- Game Gear box art
- Developer: Ehrgeiz
- Publishers: Game Arts Sega Saturn Entertainment Software Publishing Kadokawa Shoten
- Series: Lunar
- Platforms: Game Gear, Sega Saturn
- Release: Game GearJP: January 12, 1996; SaturnJP: November 20, 1997;
- Genre: Role-playing
- Mode: Single-player

= Lunar: Sanposuru Gakuen =

1996 video game

Lunar: Sanposuru Gakuen ( さんぽする学園) is a role-playing video game in the Lunar series released for the Sega Game Gear in Japan in 1996. Since then, no international versions or translations have officially been released, though an unofficial English translation was released in 2009. It was developed by Ehrgeiz and written by Studio Alex.

Even though the game was released after Lunar: The Silver Star, it is set hundreds of years before it. Several creatures and places from the game also make an appearance. The game was remade one year later for the Sega Saturn as Mahō Gakuen Lunar!.

==Gameplay==
The game has several elements common to role-playing video games, with 2D character sprites and environments. During the game, the player will encounter monsters that are fought randomly within dungeons, and gain experience from winning battles. Magic and additional skills are unlocked through leveling up, as well as allowing the characters to grow stronger. The battles take place from a first-person perspective, with menus appearing along the left edge of the screen.

The character menu can be accessed at any time and allow the use of items, magic, or other gameplay settings. A player's progress is saved on one of three possible slots using the Game Gear's battery back-up.

==Plot==
Lunar: Walking School tells the tale of a young girl named Ellie and her best friend, Lena, as they leave their quiet lives as field workers in the town of Burg to enroll in a newly established magic school located on an island called Ien. There, along with several other youths, the girls find the school and the area around it completely deserted, and try to establish order by getting all the students together within the surrounding town. During their stay, they encounter several magical creatures and monsters who also call the island home, all while they continue to search for their instructors.

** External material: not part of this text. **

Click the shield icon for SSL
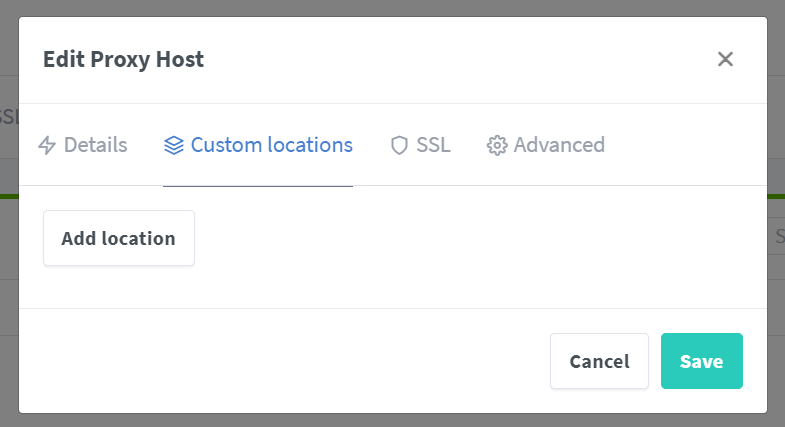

The game itself is divided into 12 chapters, each one presented with a curtain closing and opening.

===Characters===
Playable characters:
- Ellie: The main character of the story who grew up in a small town working on her father's farm. She is selected along with her best friend Lena to attend the floating magic school. Somewhat quiet and reserved, she is very loyal to her friends and has a naturally curious personality.
- Lena: Ellie's best friend since childhood. Unlike Ellie, she is very talkative and often sticks up for herself when bullied about her height. She likes to wear fancy clothing and is quite self-confident.
- Senia: A young Beastwoman who attends the magic school with Ellie and Lena. Though she is very strong and athletic, she can command some powerful magic as well. She is almost as vocal as Lena, and the two of them became fast friends.
- Wing: A mysterious and quiet boy who is a later addition to the school's roster. Naturally gifted at using magic, Wing makes a name for himself early, and is actually enrolled on a scholarship.

Other characters:
- Ant, Kule and Rick: Three boys accepted into the magic school who make it their business to tease and otherwise make life difficult for Ellie and Lena. Eventually, they warm up to each other, but only after a lengthy exchange of insults.
- Barua: Second-in-command of the Vile Tribe who has an interest in Wing. He commands a wide assortment of dark magic.
- Memphis: Power-hungry leader of the Vile Tribe who worships an entity known as "D".

==Remake==

A battle in Mahō Gakuen Lunar!

Mahō Gakuen Lunar! (魔法学園ルナ！, "Magic School Lunar!") is an enhanced remake of Sanposuru Gakuen with updated graphics, newly added anime cutscenes, and a more complex story. It was developed by Game Arts in association with Studio Alex and published by ESP Software and Kadokawa Shoten for the Sega Saturn in 1997. Magic School Lunar! was released about the same time as other Lunar remakes, Lunar: Silver Star Story Complete and Lunar 2: Eternal Blue Complete, and though it was mildly successful it was never made available outside Japan.

Several enhancements were made to the game to take advantage of the capabilities of the more powerful hardware. While the original game was limited to the hardware restrictions of the Game Gear, the new Saturn version boasts a larger color palette, more sophisticated music and sound effects, and the ability to handle full-motion animated sequences placed sporadically throughout the story. The use of a Saturn memory card could also ensure more save slots. The first-person perspective battle interface of the Game Gear version is replaced by a simplified version of the signature Lunar battle system. Character sprites are visible on the battlefield and animations for spells and attacks have been considerably upgraded. A number of multi-character combination attacks have been added as well.